Only one span of the listing below is wanted: the lines from the one with "Viewport: 1568px width, 699px height." through the one with "Click the POKECOINS 357 counter", reproduced exactly, both ends kept.

DATA PROVIDED Start Marker

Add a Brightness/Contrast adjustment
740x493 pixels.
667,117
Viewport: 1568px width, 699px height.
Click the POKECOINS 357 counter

DATA PROVIDED End Marker
DATA PROVIDED Start Marker

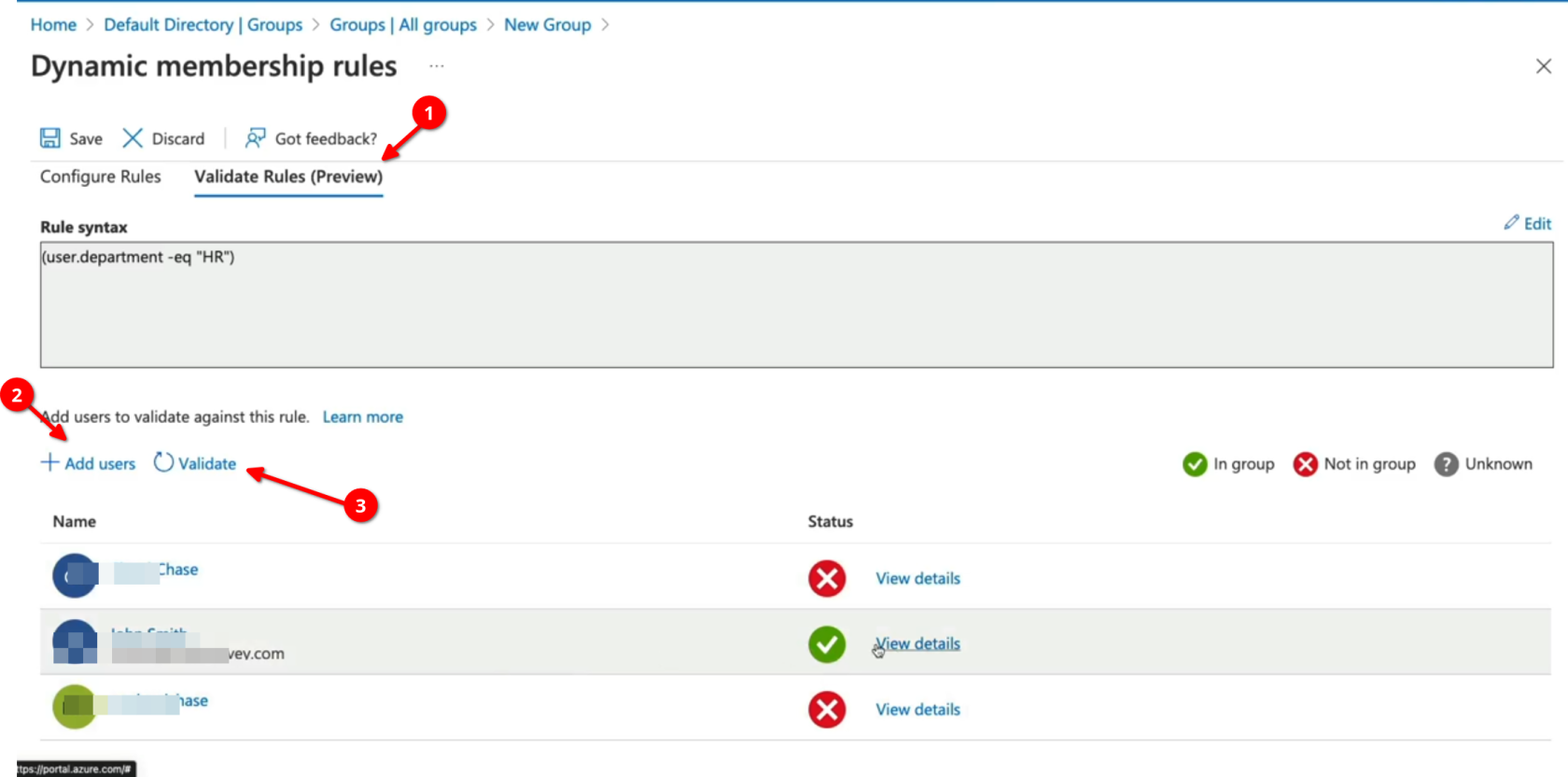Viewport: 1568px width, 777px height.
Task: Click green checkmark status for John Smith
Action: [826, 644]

DATA PROVIDED End Marker

RESPONSE FOR THIS EXERCISE:
Viewport: 1568px width, 699px height.
Click the POKECOINS 357 counter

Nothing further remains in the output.